Pay By Touch offers a payment and identification service that gives consumers a secure way to identify themselves and make purchases on the Internet. That service is restricted to use from a secured computer terminal and retail locations.
The joint business service by UPEK and Pay By Touch will offer computer users integrated on-demand biometric authentication on the Internet. Under the terms of the partnership, Pay By Touch will certify UPEK sensors that are already embedded in laptops and in USB devices. Pay By Touch will also offer a TrueMe-branded and certified USB finger sensor for users that do not have sensors built-in to their PCs.
“The new service takes the concept of a token and integrates it into biometric authentication, using new hardware and software technology for remote authentication for the first time on the Internet,” Greg Goelz, vice president of marketing for UPEK, told the E-Commerce Times.
The TrueMe technology brings authentication services to individuals instead of limiting the process to a specific machine, said Goelz.
“This will have a huge advantage to e-commerce on the Internet,” he added.
The new on-demand service, which targets both individuals and businesses, will free Internet users from setting up separate passwords for different purposes.

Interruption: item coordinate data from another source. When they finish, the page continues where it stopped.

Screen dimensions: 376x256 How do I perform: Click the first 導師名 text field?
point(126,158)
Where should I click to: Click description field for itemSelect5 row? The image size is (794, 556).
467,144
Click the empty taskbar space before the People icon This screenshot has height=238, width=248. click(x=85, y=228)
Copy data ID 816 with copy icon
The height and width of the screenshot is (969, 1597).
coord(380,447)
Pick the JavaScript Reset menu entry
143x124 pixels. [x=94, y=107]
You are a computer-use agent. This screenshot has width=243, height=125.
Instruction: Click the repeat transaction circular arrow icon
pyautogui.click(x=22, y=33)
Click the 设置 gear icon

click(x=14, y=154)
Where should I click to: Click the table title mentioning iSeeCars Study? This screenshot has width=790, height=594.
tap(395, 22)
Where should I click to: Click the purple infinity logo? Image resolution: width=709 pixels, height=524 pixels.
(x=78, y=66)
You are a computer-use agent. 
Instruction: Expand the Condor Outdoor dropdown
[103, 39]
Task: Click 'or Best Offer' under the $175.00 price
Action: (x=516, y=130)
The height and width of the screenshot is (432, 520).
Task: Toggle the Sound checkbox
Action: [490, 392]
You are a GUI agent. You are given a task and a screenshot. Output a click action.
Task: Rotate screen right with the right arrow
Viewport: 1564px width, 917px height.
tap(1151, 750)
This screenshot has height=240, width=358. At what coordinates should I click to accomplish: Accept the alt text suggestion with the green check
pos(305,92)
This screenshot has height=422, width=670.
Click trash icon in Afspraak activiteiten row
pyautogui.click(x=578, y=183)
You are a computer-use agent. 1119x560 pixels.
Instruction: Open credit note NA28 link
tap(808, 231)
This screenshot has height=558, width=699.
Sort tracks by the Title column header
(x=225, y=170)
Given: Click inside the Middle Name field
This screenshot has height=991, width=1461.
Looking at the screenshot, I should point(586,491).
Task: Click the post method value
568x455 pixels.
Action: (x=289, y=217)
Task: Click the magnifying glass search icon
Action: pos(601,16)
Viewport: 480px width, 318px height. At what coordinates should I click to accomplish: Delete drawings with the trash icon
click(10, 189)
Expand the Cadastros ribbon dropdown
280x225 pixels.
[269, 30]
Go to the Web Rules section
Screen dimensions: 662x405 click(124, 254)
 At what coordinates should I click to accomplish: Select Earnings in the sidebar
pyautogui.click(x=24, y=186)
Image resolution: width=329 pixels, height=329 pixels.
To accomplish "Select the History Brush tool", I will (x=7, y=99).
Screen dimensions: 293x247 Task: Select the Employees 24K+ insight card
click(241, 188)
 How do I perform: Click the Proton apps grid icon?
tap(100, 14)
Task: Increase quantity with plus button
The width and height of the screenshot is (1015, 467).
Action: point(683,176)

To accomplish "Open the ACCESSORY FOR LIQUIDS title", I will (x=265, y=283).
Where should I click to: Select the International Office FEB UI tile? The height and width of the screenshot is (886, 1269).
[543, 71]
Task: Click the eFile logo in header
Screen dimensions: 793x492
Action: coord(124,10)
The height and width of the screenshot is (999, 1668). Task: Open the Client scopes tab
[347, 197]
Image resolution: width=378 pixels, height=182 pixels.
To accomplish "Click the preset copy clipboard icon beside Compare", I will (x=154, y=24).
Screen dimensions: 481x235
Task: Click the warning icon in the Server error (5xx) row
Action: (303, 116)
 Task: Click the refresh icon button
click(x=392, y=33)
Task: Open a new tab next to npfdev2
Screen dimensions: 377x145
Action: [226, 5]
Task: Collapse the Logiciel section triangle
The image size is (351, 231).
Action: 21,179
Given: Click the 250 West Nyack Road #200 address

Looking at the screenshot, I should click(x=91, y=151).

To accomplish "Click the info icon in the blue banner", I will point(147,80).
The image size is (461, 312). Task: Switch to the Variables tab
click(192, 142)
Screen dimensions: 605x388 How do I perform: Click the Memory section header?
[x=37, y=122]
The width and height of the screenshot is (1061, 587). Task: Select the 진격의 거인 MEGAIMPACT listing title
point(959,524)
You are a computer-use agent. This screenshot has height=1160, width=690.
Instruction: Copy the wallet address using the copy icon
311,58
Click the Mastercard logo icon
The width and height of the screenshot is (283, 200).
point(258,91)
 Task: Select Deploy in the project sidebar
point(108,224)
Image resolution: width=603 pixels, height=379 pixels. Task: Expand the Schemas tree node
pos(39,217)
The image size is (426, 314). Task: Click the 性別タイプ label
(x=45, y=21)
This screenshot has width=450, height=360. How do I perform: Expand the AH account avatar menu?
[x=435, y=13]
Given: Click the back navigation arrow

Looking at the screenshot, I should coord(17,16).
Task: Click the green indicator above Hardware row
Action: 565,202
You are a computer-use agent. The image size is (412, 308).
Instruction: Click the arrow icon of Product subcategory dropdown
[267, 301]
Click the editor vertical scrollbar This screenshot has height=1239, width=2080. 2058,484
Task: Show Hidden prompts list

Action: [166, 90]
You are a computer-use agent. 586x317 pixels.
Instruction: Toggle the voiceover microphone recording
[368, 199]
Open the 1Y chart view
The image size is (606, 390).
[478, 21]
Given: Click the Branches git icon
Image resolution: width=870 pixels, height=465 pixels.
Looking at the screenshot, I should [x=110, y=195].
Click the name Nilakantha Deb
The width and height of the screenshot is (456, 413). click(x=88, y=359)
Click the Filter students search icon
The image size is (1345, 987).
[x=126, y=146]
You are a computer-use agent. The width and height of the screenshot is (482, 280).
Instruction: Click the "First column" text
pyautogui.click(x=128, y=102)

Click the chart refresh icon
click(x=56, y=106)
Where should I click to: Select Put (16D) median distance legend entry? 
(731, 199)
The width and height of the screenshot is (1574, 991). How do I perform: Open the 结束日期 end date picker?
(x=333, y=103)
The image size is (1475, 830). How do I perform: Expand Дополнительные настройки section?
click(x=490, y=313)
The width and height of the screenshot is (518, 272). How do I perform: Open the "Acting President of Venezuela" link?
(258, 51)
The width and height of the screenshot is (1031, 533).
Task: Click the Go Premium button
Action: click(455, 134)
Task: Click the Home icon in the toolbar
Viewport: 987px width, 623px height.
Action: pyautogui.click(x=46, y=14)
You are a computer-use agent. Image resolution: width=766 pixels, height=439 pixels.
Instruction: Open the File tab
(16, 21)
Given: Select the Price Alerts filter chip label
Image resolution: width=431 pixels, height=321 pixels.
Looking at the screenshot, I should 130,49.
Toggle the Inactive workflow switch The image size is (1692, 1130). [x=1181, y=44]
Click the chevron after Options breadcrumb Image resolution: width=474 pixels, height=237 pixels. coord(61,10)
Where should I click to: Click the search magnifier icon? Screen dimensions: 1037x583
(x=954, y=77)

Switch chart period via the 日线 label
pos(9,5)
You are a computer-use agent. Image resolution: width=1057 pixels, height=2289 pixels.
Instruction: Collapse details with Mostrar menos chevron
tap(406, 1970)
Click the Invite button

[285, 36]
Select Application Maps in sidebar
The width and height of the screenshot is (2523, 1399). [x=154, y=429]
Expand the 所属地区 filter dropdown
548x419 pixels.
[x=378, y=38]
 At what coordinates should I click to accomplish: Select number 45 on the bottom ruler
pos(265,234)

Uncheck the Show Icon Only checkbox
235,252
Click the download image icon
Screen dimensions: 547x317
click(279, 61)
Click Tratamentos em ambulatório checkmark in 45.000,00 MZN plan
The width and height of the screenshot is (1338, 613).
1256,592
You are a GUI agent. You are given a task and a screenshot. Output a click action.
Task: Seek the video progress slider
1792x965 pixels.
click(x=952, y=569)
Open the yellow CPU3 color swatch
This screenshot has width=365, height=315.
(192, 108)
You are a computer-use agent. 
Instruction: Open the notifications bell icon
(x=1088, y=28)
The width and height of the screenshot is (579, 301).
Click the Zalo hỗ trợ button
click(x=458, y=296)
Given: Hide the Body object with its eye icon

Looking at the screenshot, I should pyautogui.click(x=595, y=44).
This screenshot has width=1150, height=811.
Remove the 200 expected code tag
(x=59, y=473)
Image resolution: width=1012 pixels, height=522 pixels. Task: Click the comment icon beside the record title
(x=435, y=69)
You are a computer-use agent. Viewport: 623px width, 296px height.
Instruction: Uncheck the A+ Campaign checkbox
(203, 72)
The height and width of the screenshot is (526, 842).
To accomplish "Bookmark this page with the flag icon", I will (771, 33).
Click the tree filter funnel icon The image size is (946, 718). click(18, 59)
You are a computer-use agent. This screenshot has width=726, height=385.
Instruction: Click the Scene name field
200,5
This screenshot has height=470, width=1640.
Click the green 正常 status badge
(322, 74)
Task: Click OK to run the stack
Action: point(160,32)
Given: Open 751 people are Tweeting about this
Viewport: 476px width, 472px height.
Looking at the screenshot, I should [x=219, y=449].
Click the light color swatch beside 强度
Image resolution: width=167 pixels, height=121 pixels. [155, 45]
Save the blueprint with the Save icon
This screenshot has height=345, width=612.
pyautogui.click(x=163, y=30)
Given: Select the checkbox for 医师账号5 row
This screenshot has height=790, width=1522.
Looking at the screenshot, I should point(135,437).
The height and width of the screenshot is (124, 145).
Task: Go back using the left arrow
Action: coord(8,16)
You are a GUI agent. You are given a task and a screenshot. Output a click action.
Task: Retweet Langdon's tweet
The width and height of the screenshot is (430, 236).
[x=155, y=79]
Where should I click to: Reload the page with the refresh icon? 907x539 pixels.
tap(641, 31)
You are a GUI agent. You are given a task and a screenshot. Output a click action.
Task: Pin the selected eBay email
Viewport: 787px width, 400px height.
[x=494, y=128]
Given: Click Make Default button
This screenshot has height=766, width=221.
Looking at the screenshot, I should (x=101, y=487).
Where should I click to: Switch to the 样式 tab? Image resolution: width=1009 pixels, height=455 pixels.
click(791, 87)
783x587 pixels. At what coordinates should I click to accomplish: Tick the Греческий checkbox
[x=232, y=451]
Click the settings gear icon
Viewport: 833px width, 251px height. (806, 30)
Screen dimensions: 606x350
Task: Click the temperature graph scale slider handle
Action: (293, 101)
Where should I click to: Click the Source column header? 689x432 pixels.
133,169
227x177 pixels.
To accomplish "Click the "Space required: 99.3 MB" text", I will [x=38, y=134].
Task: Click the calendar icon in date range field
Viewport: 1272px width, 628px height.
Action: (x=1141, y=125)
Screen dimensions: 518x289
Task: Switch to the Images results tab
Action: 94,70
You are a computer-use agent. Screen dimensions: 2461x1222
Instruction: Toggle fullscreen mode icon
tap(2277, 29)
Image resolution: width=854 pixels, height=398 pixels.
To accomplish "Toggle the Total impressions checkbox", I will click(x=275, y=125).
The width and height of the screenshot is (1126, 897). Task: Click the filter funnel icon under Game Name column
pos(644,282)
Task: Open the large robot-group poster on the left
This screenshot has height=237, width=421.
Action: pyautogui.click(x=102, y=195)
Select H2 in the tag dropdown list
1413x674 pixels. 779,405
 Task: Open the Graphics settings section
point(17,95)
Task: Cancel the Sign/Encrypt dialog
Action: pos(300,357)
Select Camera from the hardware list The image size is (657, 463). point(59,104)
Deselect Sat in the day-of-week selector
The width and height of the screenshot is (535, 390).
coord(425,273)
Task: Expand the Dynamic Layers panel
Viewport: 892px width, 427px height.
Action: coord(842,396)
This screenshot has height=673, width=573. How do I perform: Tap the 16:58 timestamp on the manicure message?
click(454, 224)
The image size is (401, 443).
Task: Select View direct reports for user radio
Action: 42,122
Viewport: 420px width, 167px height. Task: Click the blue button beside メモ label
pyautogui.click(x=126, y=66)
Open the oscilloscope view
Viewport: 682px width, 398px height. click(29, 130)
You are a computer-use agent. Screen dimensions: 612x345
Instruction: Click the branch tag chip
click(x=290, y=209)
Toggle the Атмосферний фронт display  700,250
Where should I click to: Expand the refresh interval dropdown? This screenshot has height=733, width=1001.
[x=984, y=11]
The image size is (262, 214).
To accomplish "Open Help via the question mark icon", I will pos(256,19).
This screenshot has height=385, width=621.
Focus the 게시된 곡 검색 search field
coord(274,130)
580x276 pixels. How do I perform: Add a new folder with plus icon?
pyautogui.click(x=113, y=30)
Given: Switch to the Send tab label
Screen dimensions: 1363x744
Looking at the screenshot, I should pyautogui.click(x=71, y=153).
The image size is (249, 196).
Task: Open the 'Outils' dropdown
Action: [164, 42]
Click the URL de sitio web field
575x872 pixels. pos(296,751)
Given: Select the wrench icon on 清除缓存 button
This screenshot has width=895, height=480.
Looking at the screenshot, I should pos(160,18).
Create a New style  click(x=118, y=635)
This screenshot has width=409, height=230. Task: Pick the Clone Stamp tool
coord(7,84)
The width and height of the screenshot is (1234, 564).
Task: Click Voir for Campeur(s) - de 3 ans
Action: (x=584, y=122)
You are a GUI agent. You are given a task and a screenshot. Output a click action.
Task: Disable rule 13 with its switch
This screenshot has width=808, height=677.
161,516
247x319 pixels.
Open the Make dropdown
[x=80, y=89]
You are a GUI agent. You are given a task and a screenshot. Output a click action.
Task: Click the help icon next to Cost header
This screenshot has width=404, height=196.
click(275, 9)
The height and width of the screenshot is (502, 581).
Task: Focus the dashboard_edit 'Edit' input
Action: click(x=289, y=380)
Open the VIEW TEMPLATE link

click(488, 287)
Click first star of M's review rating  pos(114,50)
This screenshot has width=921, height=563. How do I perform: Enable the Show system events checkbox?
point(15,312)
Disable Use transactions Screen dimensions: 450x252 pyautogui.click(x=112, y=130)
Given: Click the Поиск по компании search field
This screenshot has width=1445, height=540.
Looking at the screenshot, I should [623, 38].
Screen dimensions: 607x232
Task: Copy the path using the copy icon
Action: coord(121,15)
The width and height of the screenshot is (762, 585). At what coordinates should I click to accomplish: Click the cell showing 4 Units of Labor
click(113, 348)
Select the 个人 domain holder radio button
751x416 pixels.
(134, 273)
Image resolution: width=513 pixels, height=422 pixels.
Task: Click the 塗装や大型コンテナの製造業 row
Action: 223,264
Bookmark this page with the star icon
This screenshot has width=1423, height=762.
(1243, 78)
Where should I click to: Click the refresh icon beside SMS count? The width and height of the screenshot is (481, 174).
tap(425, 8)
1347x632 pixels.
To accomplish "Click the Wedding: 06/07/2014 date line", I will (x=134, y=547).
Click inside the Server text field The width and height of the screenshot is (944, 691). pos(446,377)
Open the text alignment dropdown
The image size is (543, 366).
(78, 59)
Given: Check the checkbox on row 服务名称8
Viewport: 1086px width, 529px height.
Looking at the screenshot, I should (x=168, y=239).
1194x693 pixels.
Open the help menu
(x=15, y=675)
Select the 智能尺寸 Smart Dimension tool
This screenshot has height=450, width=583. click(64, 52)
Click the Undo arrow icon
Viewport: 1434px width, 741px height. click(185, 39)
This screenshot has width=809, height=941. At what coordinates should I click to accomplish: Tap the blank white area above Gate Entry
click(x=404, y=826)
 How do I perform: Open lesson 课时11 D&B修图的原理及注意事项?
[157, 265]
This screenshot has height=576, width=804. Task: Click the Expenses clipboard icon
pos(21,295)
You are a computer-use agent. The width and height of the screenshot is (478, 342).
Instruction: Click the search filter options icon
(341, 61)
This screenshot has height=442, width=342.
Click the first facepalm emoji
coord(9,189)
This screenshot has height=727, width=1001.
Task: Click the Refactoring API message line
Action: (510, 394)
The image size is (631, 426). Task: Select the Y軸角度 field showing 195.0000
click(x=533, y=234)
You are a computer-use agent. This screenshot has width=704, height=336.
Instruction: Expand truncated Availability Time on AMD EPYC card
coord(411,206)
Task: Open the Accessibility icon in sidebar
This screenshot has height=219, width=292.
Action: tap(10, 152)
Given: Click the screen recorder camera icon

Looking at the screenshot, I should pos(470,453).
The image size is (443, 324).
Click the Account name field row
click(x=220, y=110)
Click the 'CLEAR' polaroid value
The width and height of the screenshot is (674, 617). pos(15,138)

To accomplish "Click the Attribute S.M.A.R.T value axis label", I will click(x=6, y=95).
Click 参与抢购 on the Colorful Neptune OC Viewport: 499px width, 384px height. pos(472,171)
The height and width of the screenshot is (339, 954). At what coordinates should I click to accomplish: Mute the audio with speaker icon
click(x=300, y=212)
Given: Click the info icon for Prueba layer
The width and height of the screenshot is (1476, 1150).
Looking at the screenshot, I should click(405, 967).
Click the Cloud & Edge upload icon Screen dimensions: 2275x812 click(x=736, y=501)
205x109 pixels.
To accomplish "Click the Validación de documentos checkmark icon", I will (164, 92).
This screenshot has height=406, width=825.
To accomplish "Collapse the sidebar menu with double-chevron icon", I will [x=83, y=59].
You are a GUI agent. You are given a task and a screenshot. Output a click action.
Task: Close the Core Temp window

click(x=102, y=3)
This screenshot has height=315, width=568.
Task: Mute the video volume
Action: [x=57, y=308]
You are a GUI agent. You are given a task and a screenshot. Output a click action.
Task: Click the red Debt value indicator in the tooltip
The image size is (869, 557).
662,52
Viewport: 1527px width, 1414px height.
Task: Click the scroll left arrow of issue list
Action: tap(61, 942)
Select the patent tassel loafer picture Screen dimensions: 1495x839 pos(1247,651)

“With TrueMe, a simple touch of the finger gives chief security officers the security they demand while giving users the simplicity they desire,” said Jon Siegal, executive vice president of Pay By Touch.
The new technology will put individual and corporate authentication on a higher security level, said UPEK.
“The same level of hardware-based security and convenience UPEK provides to millions of users for their personal and business computers can now be extended over the Internet by creating a trusted path between businesses and their customers,” noted President and CEO Alan Kramer.
How TrueMe Works
To sign on to a TrueMe-enabled system, a user touches a TrueMe certified finger sensor built into a computer or attached as a USB device. Information about the user’s fingerprint is encrypted inside the sensor and combined with the unique device ID before it is sent to the TrueMe authentication servers.
However, the user’s information is never exposed to the computer operating system or the public Internet. So identity theft is not an issue when the device or the computer are stolen.
The TrueMe authentication servers then decrypt the information, ensuring that the user is authorized to use the specified device. The user’s authenticated identity is sent through a secure connection to the Web site or service that the customer is trying to access.
Data Protection on PC
The same finger sensor used for online authentication can also be used to protect the data on the computer, the company said.
In addition, multiple users can share the same computer by registering their individual fingers on the TrueMe sensor without compromising security. With other security devices, sharing is nearly impossible, and local data protection is not addressed, UPEK maintained.
The innovative technology eliminates the risk factor for online merchants, Goelz pointed out. “It answers the question all online merchants ask, that is, ‘How do I know the true identity of my customer?’ For online merchants, it reduces risk and thus lowers the cost of doing business on the Internet.”
TrueMe will be available in late October. Pricing will be based on a per-user, per year basis.